The first Bear Stearns hedge fund that collapsed last Summer had been started with $200 million dollars. It was packaged into bonds, margined at 90%, and blown up and sold as $4 Billion dollars worth of securities. Enron anyone?
The $157 Billion dollar "stimulus package" could have been used to create jobs by giving each state a few billion dollars to rebuild roads and bridges. Instead, they do a welfare handout that creates nothing. IDIOTS are running our country into total destruction. These people all need to be replaced. I have never seen such incompetence.
Senator Franks is the only sane one in DC. He understands the only way to save our economy from absolute ruin is to back up the homeowners, not the lenders. He is being shouted down and ignored by the media. If it were not for the Internet, we would be in the dark.
One last point. Right now, the Arabs peg the price of oil to the US dollar. That is why gas is going up, our debt-ridden dollar is sinking like a stone.

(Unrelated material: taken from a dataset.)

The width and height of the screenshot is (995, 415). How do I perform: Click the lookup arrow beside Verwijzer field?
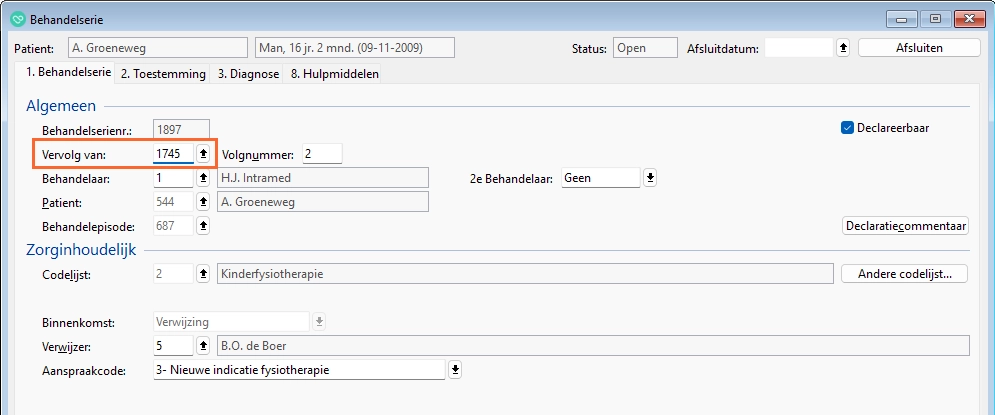[204, 346]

They are looking at changing their economy to peg oil prices on the Euro. The Euro is in much better shape. If they do that, our economy will be totally destroyed, our money will be worthless around the world. This is worse than 1929, in 1929, we were on the gold standard. Since Nixon took us off that in the early 1970's, we are on our word. Since our finincial institutions cannot be trusted, neither can our dollar.
Whatever this incompent government does, it is too little too late.